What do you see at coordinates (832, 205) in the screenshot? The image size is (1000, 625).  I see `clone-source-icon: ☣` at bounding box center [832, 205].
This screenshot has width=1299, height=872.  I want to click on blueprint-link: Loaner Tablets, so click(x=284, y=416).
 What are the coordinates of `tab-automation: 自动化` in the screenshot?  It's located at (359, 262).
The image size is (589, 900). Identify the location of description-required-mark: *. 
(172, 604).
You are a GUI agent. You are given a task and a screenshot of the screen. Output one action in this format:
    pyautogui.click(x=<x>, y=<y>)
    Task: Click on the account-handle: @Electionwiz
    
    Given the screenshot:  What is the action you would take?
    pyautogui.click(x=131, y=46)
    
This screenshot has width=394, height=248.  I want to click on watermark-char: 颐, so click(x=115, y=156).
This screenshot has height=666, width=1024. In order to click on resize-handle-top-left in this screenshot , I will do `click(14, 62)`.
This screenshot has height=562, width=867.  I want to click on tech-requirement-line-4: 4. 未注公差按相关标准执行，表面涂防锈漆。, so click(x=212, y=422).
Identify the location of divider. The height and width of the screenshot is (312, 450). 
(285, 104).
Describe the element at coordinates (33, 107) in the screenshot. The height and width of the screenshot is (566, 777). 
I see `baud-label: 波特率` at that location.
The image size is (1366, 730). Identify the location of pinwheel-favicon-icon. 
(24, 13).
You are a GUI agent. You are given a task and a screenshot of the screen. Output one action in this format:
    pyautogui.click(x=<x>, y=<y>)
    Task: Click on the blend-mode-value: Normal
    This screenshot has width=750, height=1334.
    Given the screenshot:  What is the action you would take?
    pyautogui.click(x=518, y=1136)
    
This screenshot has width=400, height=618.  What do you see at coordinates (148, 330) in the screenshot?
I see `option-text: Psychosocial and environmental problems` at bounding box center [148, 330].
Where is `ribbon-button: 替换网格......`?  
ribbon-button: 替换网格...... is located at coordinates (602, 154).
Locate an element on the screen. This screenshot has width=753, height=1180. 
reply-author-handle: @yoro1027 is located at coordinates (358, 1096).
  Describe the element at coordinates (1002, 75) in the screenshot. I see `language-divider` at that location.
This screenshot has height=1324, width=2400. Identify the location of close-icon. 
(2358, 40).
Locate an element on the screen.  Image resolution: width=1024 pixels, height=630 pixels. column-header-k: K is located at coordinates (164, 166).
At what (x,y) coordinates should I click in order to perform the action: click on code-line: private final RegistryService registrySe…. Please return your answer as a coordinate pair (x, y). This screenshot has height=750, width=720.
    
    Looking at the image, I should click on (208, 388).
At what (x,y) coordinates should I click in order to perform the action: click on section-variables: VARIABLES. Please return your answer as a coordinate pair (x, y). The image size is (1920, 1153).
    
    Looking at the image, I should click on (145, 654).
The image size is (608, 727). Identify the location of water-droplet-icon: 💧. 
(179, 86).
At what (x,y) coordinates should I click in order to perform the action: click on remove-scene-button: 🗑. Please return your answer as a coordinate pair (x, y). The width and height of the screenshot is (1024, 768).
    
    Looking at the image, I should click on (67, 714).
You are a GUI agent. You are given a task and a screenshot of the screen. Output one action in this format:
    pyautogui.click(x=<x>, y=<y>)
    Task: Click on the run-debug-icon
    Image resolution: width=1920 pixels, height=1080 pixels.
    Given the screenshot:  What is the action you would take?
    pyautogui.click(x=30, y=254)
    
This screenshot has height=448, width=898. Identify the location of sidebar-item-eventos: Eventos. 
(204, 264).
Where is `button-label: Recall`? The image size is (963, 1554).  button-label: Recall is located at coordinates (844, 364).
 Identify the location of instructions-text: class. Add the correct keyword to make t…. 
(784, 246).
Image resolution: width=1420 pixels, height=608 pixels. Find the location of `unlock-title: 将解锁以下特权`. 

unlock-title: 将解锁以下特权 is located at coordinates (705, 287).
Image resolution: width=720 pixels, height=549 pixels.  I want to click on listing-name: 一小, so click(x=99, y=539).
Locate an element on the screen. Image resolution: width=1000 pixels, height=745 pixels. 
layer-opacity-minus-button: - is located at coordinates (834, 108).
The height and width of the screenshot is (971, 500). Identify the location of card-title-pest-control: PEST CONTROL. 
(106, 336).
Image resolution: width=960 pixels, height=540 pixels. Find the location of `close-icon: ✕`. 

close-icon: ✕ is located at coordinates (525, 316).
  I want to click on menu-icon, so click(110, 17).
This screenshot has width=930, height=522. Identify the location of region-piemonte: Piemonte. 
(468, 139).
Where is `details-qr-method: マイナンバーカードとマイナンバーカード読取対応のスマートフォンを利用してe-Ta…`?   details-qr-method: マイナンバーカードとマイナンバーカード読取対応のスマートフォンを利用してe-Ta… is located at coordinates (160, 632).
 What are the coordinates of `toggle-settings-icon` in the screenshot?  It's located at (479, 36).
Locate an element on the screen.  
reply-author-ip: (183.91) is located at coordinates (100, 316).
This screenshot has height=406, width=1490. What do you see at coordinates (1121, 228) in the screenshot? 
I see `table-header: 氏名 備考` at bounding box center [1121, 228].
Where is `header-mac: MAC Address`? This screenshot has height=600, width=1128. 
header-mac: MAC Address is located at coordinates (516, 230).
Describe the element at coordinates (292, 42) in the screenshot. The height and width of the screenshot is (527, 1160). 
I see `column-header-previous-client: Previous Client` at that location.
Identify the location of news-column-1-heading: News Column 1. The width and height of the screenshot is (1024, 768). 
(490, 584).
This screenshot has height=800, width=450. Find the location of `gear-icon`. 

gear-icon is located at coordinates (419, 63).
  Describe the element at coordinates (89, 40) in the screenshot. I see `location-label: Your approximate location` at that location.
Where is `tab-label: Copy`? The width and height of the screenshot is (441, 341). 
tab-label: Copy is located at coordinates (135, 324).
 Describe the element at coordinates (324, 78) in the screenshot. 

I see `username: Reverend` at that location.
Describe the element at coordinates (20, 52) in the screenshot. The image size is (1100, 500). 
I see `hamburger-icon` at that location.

_Problem description_. Swap every "image size" in the items above for "frame size" and give the items again with nothing else changed.

_Solution to this problem_.
What do you see at coordinates (832, 205) in the screenshot? The frame size is (1000, 625).  I see `clone-source-icon: ☣` at bounding box center [832, 205].
This screenshot has width=1299, height=872.  I want to click on blueprint-link: Loaner Tablets, so click(x=284, y=416).
 What are the coordinates of `tab-automation: 自动化` in the screenshot?  It's located at (359, 262).
The frame size is (589, 900). Identify the location of description-required-mark: *. 
(172, 604).
You are a GUI agent. You are given a task and a screenshot of the screen. Output one action in this format:
    pyautogui.click(x=<x>, y=<y>)
    Task: Click on the account-handle: @Electionwiz
    
    Given the screenshot:  What is the action you would take?
    pyautogui.click(x=131, y=46)
    
This screenshot has width=394, height=248.  I want to click on watermark-char: 颐, so click(x=115, y=156).
This screenshot has height=666, width=1024. In order to click on resize-handle-top-left in this screenshot , I will do `click(14, 62)`.
This screenshot has height=562, width=867.  I want to click on tech-requirement-line-4: 4. 未注公差按相关标准执行，表面涂防锈漆。, so click(x=212, y=422).
Identify the location of divider. The height and width of the screenshot is (312, 450). 
(285, 104).
Describe the element at coordinates (33, 107) in the screenshot. The height and width of the screenshot is (566, 777). 
I see `baud-label: 波特率` at that location.
The frame size is (1366, 730). Identify the location of pinwheel-favicon-icon. 
(24, 13).
You are a GUI agent. You are given a task and a screenshot of the screen. Output one action in this format:
    pyautogui.click(x=<x>, y=<y>)
    Task: Click on the blend-mode-value: Normal
    This screenshot has width=750, height=1334.
    Given the screenshot:  What is the action you would take?
    pyautogui.click(x=518, y=1136)
    
This screenshot has width=400, height=618.  What do you see at coordinates (148, 330) in the screenshot?
I see `option-text: Psychosocial and environmental problems` at bounding box center [148, 330].
Where is `ribbon-button: 替换网格......`?  
ribbon-button: 替换网格...... is located at coordinates (602, 154).
Locate an element on the screen. This screenshot has width=753, height=1180. 
reply-author-handle: @yoro1027 is located at coordinates (358, 1096).
  Describe the element at coordinates (1002, 75) in the screenshot. I see `language-divider` at that location.
This screenshot has height=1324, width=2400. Identify the location of close-icon. 
(2358, 40).
Locate an element on the screen.  Image resolution: width=1024 pixels, height=630 pixels. column-header-k: K is located at coordinates (164, 166).
At what (x,y) coordinates should I click in order to perform the action: click on code-line: private final RegistryService registrySe…. Please return your answer as a coordinate pair (x, y). This screenshot has height=750, width=720.
    
    Looking at the image, I should click on (208, 388).
At what (x,y) coordinates should I click in order to perform the action: click on section-variables: VARIABLES. Please return your answer as a coordinate pair (x, y). The frame size is (1920, 1153).
    
    Looking at the image, I should click on (145, 654).
The frame size is (608, 727). Identify the location of water-droplet-icon: 💧. 
(179, 86).
At what (x,y) coordinates should I click in order to perform the action: click on remove-scene-button: 🗑. Please return your answer as a coordinate pair (x, y). The width and height of the screenshot is (1024, 768).
    
    Looking at the image, I should click on (67, 714).
You are a GUI agent. You are given a task and a screenshot of the screen. Output one action in this format:
    pyautogui.click(x=<x>, y=<y>)
    Task: Click on the run-debug-icon
    Image resolution: width=1920 pixels, height=1080 pixels.
    Given the screenshot:  What is the action you would take?
    pyautogui.click(x=30, y=254)
    
This screenshot has height=448, width=898. Identify the location of sidebar-item-eventos: Eventos. 
(204, 264).
Where is `button-label: Recall`? The frame size is (963, 1554).  button-label: Recall is located at coordinates (844, 364).
 Identify the location of instructions-text: class. Add the correct keyword to make t…. 
(784, 246).
Image resolution: width=1420 pixels, height=608 pixels. Find the location of `unlock-title: 将解锁以下特权`. 

unlock-title: 将解锁以下特权 is located at coordinates (705, 287).
Image resolution: width=720 pixels, height=549 pixels.  I want to click on listing-name: 一小, so click(x=99, y=539).
Locate an element on the screen. Image resolution: width=1000 pixels, height=745 pixels. 
layer-opacity-minus-button: - is located at coordinates (834, 108).
The height and width of the screenshot is (971, 500). Identify the location of card-title-pest-control: PEST CONTROL. 
(106, 336).
Image resolution: width=960 pixels, height=540 pixels. Find the location of `close-icon: ✕`. 

close-icon: ✕ is located at coordinates (525, 316).
  I want to click on menu-icon, so click(110, 17).
This screenshot has width=930, height=522. Identify the location of region-piemonte: Piemonte. 
(468, 139).
Where is `details-qr-method: マイナンバーカードとマイナンバーカード読取対応のスマートフォンを利用してe-Ta…`?   details-qr-method: マイナンバーカードとマイナンバーカード読取対応のスマートフォンを利用してe-Ta… is located at coordinates (160, 632).
 What are the coordinates of `toggle-settings-icon` in the screenshot?  It's located at (479, 36).
Locate an element on the screen.  
reply-author-ip: (183.91) is located at coordinates (100, 316).
This screenshot has height=406, width=1490. What do you see at coordinates (1121, 228) in the screenshot? 
I see `table-header: 氏名 備考` at bounding box center [1121, 228].
Where is `header-mac: MAC Address`? This screenshot has height=600, width=1128. 
header-mac: MAC Address is located at coordinates (516, 230).
Describe the element at coordinates (292, 42) in the screenshot. The height and width of the screenshot is (527, 1160). 
I see `column-header-previous-client: Previous Client` at that location.
Identify the location of news-column-1-heading: News Column 1. The width and height of the screenshot is (1024, 768). 
(490, 584).
This screenshot has height=800, width=450. Find the location of `gear-icon`. 

gear-icon is located at coordinates (419, 63).
  Describe the element at coordinates (89, 40) in the screenshot. I see `location-label: Your approximate location` at that location.
Where is `tab-label: Copy`? The width and height of the screenshot is (441, 341). 
tab-label: Copy is located at coordinates (135, 324).
 Describe the element at coordinates (324, 78) in the screenshot. 

I see `username: Reverend` at that location.
Describe the element at coordinates (20, 52) in the screenshot. The frame size is (1100, 500). 
I see `hamburger-icon` at that location.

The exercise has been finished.